Exercise directions - Copy the entries exactly, leaving out nothing.

Records from a data collection
+ + +

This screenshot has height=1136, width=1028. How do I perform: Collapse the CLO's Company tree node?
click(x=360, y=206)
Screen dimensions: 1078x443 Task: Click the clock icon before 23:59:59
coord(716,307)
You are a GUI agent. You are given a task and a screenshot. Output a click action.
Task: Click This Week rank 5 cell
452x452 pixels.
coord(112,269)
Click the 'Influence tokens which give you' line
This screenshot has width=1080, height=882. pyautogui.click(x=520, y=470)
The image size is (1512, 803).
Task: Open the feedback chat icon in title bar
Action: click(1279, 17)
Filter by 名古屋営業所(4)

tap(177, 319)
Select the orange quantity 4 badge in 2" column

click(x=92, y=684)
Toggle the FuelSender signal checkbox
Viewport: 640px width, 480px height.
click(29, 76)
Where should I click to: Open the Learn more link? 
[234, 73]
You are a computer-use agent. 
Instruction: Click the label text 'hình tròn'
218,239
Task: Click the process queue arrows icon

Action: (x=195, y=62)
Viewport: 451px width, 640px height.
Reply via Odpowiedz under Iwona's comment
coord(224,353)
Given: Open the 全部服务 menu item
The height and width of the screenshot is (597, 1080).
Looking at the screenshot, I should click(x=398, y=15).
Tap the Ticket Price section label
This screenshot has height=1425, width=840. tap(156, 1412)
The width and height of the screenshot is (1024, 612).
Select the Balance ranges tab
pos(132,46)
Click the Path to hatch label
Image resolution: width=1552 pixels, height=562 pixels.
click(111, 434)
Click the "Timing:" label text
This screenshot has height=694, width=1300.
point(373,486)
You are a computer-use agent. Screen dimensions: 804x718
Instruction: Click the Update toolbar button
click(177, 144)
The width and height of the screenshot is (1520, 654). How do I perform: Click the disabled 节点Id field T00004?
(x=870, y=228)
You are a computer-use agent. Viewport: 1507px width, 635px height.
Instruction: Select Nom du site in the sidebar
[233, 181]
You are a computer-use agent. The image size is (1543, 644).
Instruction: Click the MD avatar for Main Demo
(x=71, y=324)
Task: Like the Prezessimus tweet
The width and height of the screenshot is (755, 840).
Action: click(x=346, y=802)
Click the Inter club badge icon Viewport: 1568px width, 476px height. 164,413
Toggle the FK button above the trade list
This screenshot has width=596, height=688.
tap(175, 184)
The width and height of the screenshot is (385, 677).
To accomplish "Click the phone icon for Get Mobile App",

+ + +

Result of the exercise -
This screenshot has height=1136, width=1028. How do I perform: Collapse the CLO's Company tree node?
click(x=360, y=206)
Screen dimensions: 1078x443 Task: Click the clock icon before 23:59:59
coord(716,307)
You are a GUI agent. You are given a task and a screenshot. Output a click action.
Task: Click This Week rank 5 cell
452x452 pixels.
coord(112,269)
Click the 'Influence tokens which give you' line
This screenshot has width=1080, height=882. pyautogui.click(x=520, y=470)
The image size is (1512, 803).
Task: Open the feedback chat icon in title bar
Action: click(1279, 17)
Filter by 名古屋営業所(4)

tap(177, 319)
Select the orange quantity 4 badge in 2" column

click(x=92, y=684)
Toggle the FuelSender signal checkbox
Viewport: 640px width, 480px height.
click(29, 76)
Where should I click to: Open the Learn more link? 
[234, 73]
You are a computer-use agent. 
Instruction: Click the label text 'hình tròn'
218,239
Task: Click the process queue arrows icon

Action: (x=195, y=62)
Viewport: 451px width, 640px height.
Reply via Odpowiedz under Iwona's comment
coord(224,353)
Given: Open the 全部服务 menu item
The height and width of the screenshot is (597, 1080).
Looking at the screenshot, I should click(x=398, y=15).
Tap the Ticket Price section label
This screenshot has height=1425, width=840. tap(156, 1412)
The width and height of the screenshot is (1024, 612).
Select the Balance ranges tab
pos(132,46)
Click the Path to hatch label
Image resolution: width=1552 pixels, height=562 pixels.
click(111, 434)
Click the "Timing:" label text
This screenshot has height=694, width=1300.
point(373,486)
You are a computer-use agent. Screen dimensions: 804x718
Instruction: Click the Update toolbar button
click(177, 144)
The width and height of the screenshot is (1520, 654). How do I perform: Click the disabled 节点Id field T00004?
(x=870, y=228)
You are a computer-use agent. Viewport: 1507px width, 635px height.
Instruction: Select Nom du site in the sidebar
[233, 181]
You are a computer-use agent. The image size is (1543, 644).
Instruction: Click the MD avatar for Main Demo
(x=71, y=324)
Task: Like the Prezessimus tweet
The width and height of the screenshot is (755, 840).
Action: click(x=346, y=802)
Click the Inter club badge icon Viewport: 1568px width, 476px height. 164,413
Toggle the FK button above the trade list
This screenshot has width=596, height=688.
tap(175, 184)
The width and height of the screenshot is (385, 677).
To accomplish "Click the phone icon for Get Mobile App",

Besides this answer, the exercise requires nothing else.